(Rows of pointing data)
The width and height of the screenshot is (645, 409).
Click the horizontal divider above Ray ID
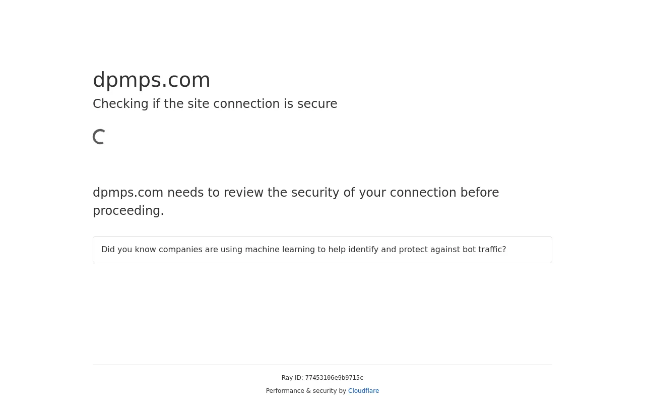[x=323, y=365]
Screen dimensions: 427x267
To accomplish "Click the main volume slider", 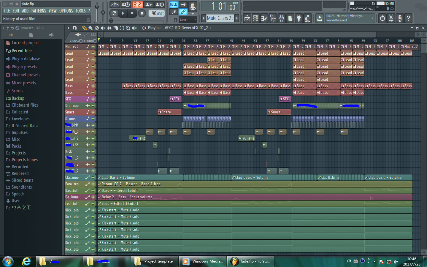I will coord(97,7).
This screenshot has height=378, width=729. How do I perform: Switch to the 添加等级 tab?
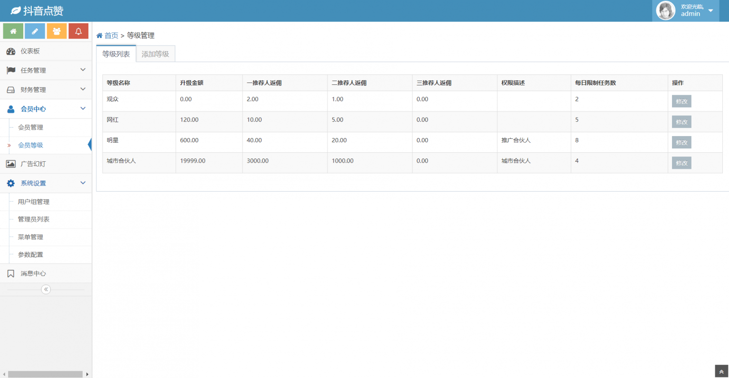155,54
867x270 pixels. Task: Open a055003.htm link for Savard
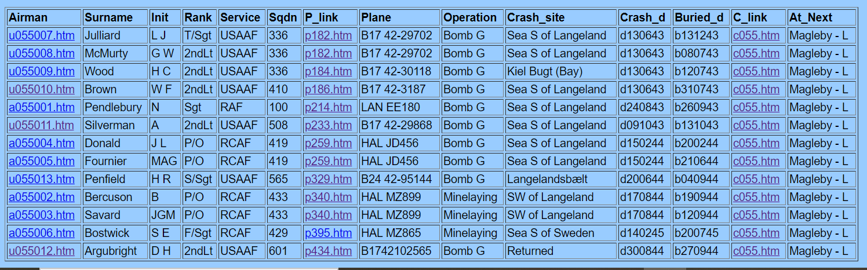coord(41,215)

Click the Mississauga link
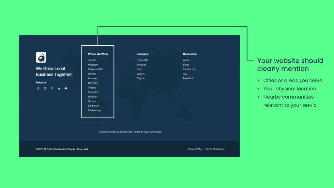94,110
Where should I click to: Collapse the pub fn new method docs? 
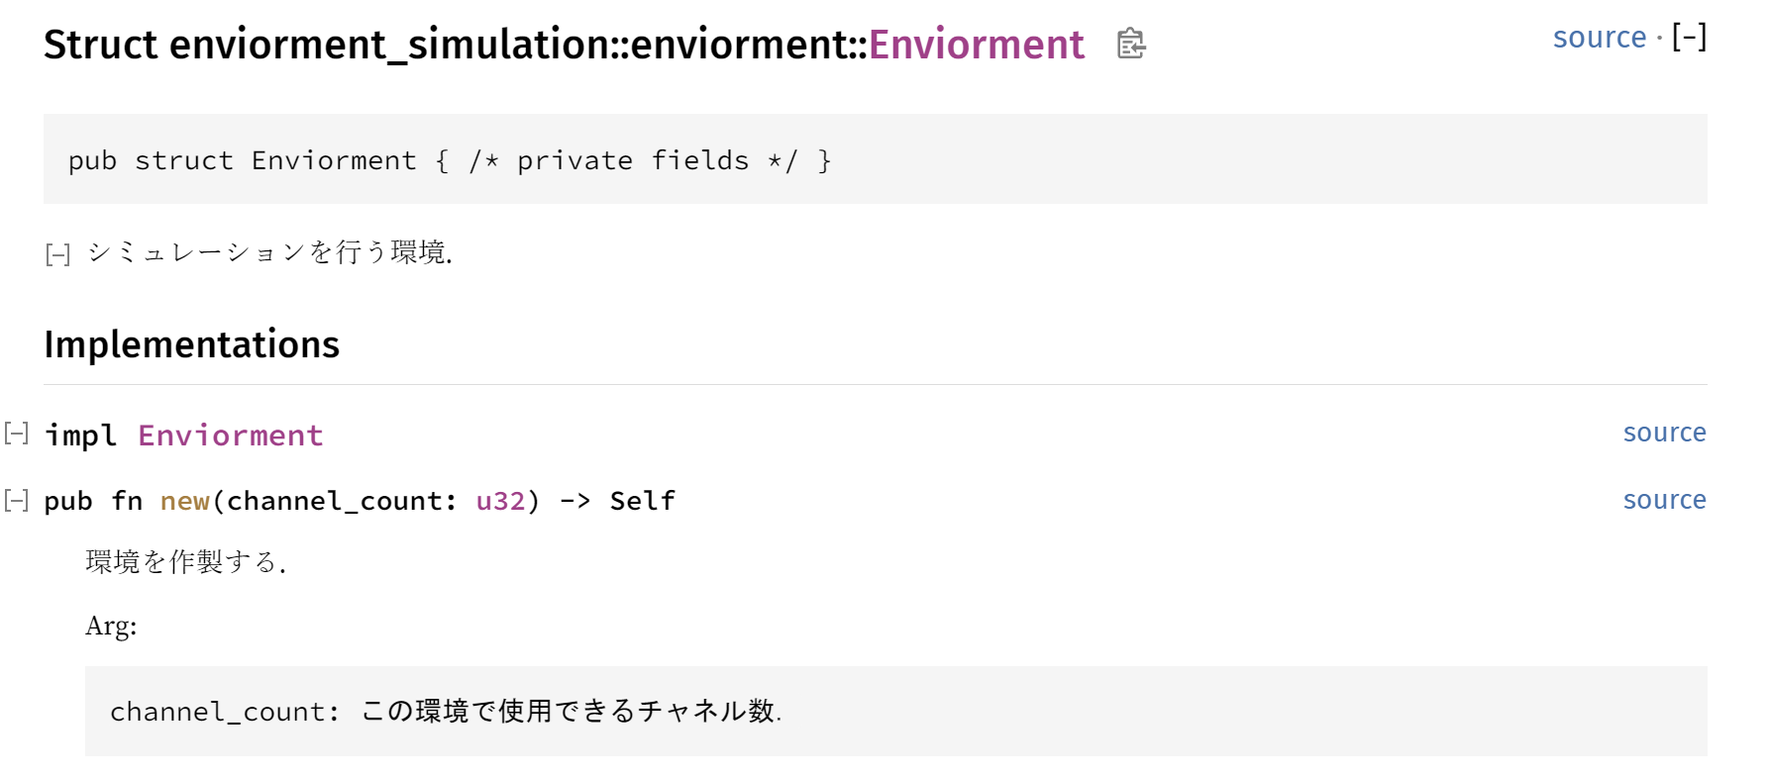click(16, 500)
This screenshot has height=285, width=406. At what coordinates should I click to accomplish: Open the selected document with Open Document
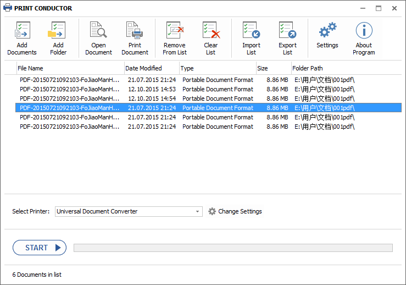coord(98,31)
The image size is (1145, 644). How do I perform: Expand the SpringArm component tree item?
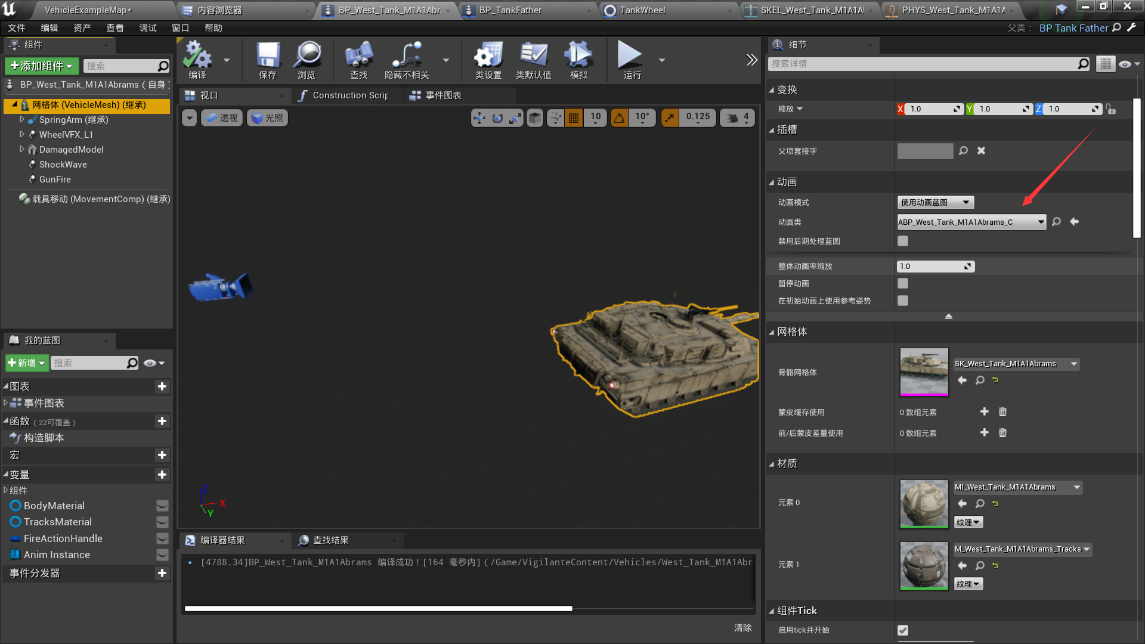(22, 120)
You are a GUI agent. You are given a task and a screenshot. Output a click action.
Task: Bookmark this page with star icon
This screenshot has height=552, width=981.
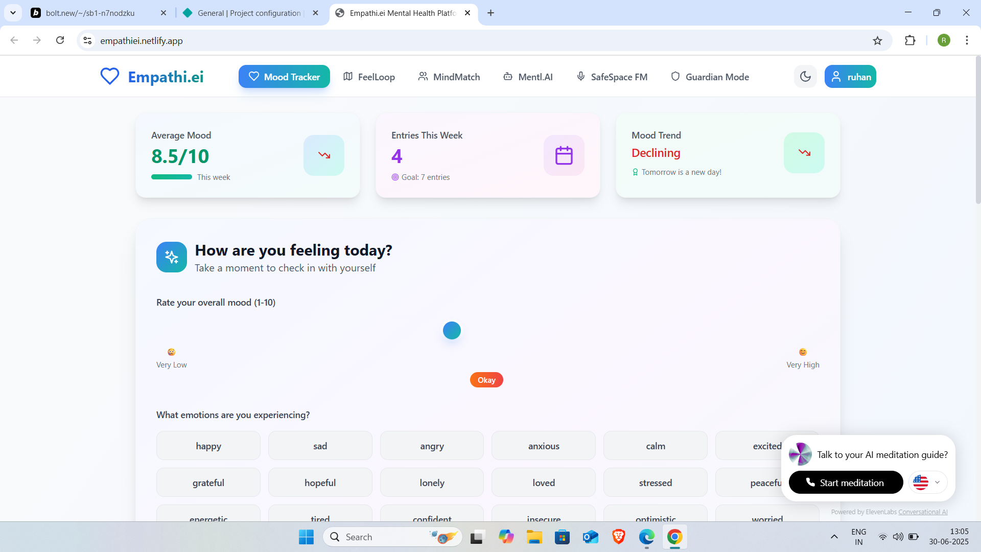(877, 41)
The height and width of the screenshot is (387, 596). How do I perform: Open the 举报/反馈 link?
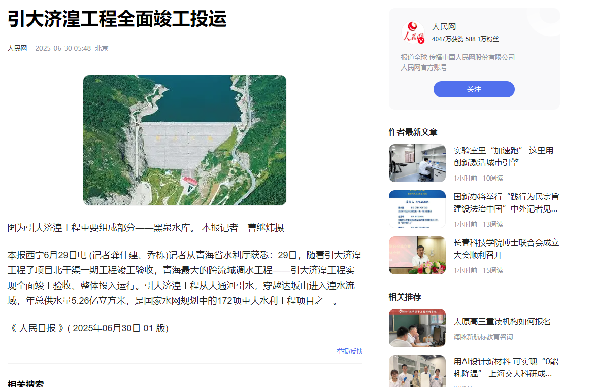pos(349,351)
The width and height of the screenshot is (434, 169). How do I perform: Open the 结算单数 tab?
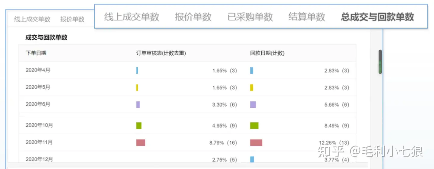click(x=307, y=17)
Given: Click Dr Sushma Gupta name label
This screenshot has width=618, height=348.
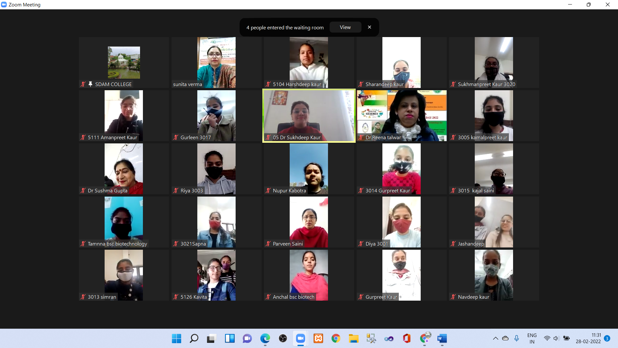Looking at the screenshot, I should 108,190.
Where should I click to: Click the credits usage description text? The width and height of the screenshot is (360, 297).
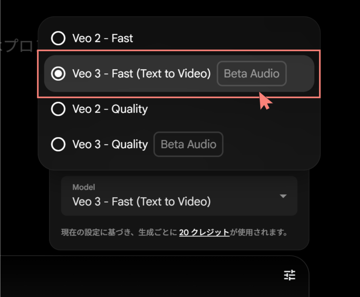174,232
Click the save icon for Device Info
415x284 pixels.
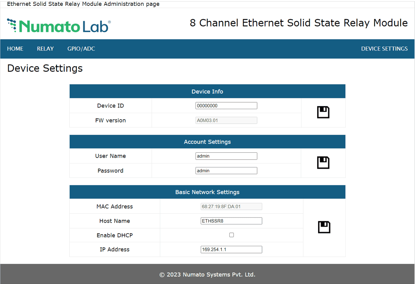tap(323, 112)
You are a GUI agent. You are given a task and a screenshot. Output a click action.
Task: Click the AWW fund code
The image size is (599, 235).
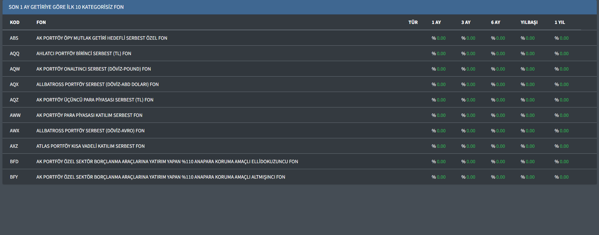[15, 115]
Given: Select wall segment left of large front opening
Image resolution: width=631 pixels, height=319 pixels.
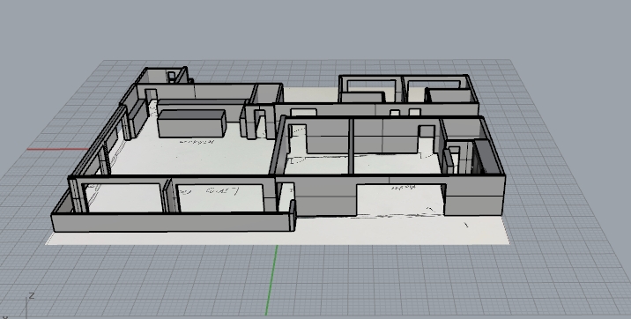Looking at the screenshot, I should [x=325, y=197].
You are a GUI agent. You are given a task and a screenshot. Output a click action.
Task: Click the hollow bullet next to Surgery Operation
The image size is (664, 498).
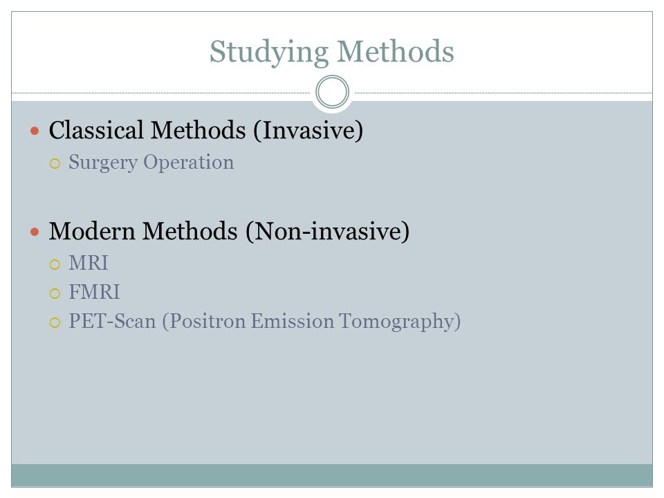tap(55, 163)
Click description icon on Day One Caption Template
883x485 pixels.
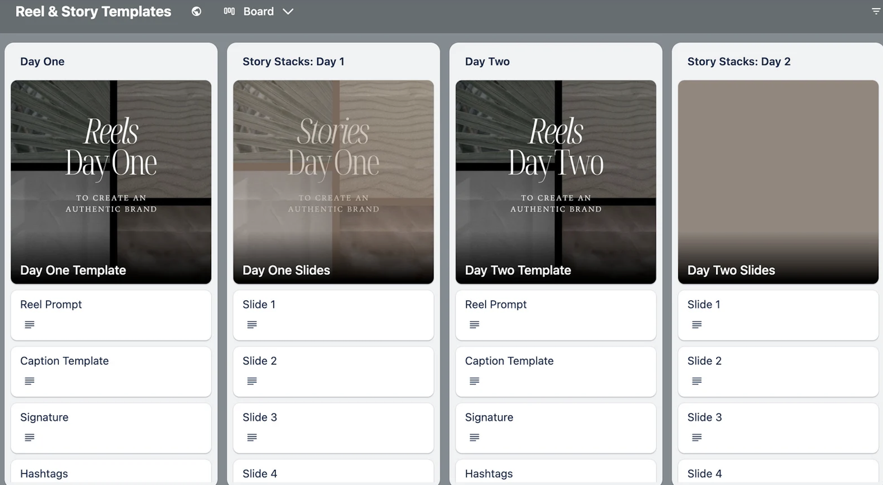point(30,381)
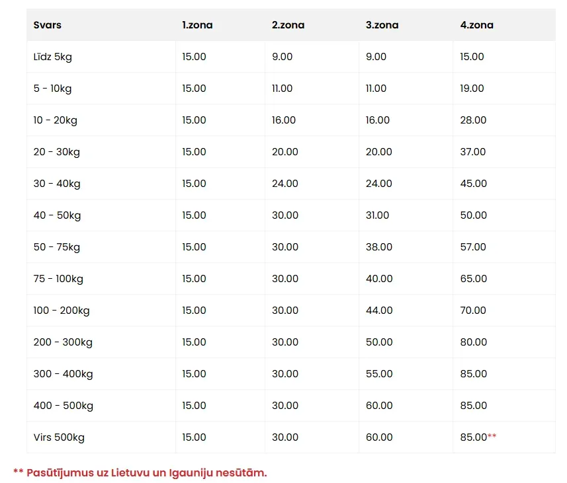Select the 2.zona header cell
This screenshot has height=483, width=567.
coord(288,25)
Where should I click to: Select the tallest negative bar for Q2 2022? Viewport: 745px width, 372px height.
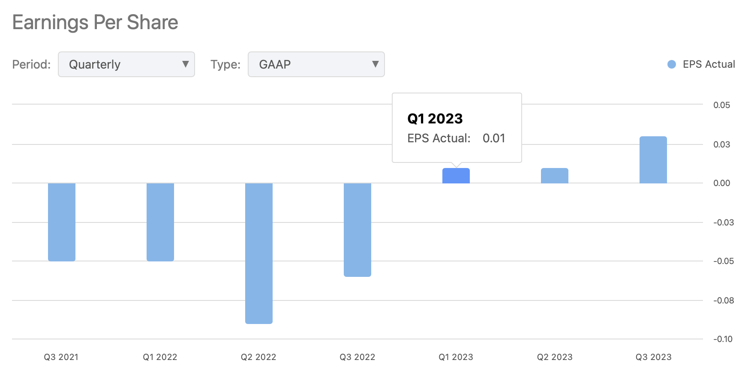pyautogui.click(x=258, y=253)
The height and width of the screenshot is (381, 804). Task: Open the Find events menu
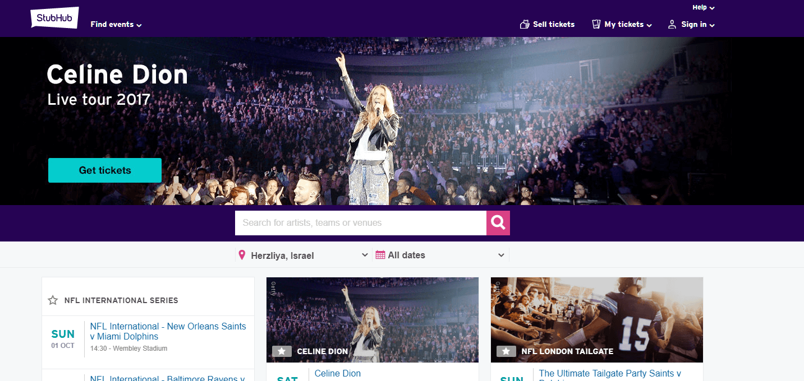click(x=115, y=24)
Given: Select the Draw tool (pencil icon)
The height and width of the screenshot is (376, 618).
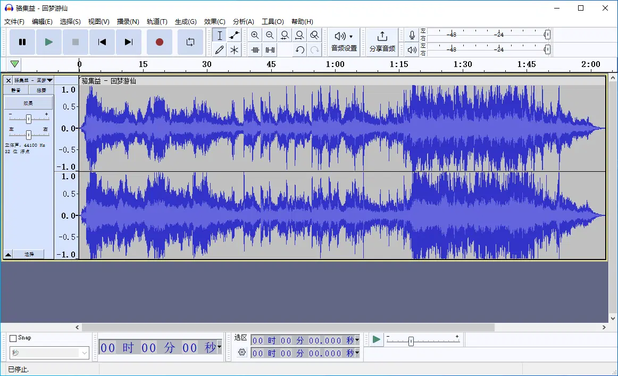Looking at the screenshot, I should (220, 50).
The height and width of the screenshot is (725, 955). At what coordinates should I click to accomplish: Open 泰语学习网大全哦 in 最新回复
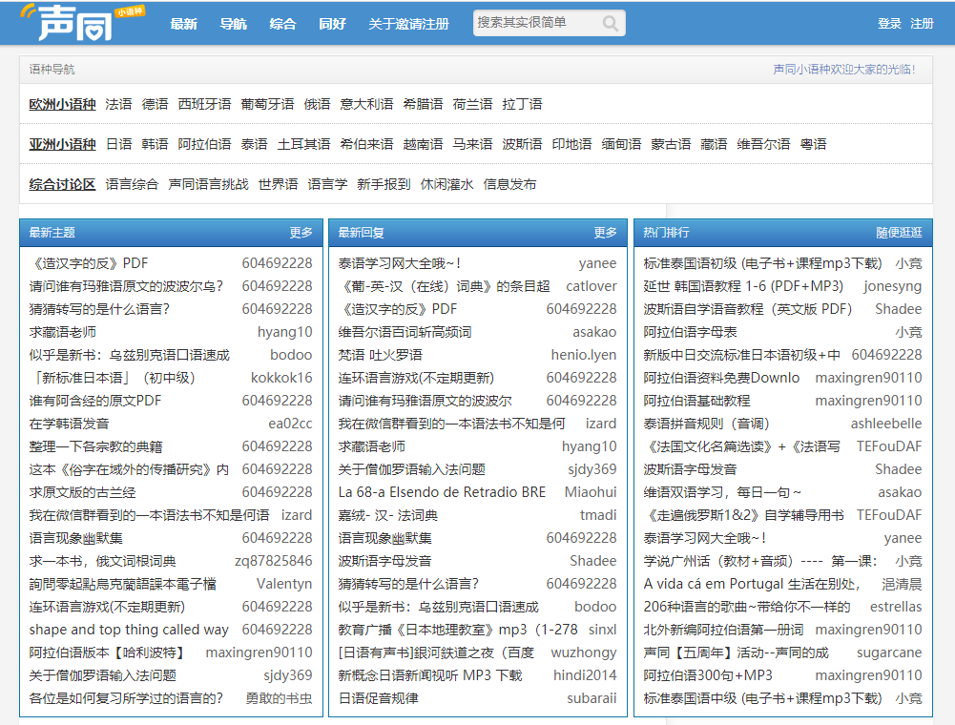point(400,263)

Exercise prompt
Return the entries verbatim, beginning at the line that contains "The width and height of the screenshot is (434, 169)." and stopping after the line that contains "tap(55, 163)", and omit the pictures.

Result
The width and height of the screenshot is (434, 169). How do I perform: Open the 结算单数 tab?
click(x=307, y=17)
Given: Click Dr Sushma Gupta name label
This screenshot has width=618, height=348.
Looking at the screenshot, I should 108,190.
Where should I click to: Click the credits usage description text? The width and height of the screenshot is (360, 297).
174,232
Click the save icon for Device Info
415x284 pixels.
tap(323, 112)
You are a GUI agent. You are given a task and a screenshot. Output a click action.
Task: Click the AWW fund code
The image size is (599, 235).
[15, 115]
Given: Select wall segment left of large front opening
Image resolution: width=631 pixels, height=319 pixels.
Looking at the screenshot, I should [x=325, y=197].
You are a GUI agent. You are given a task and a screenshot. Output a click action.
Task: Click the hollow bullet next to Surgery Operation
The image size is (664, 498).
tap(55, 163)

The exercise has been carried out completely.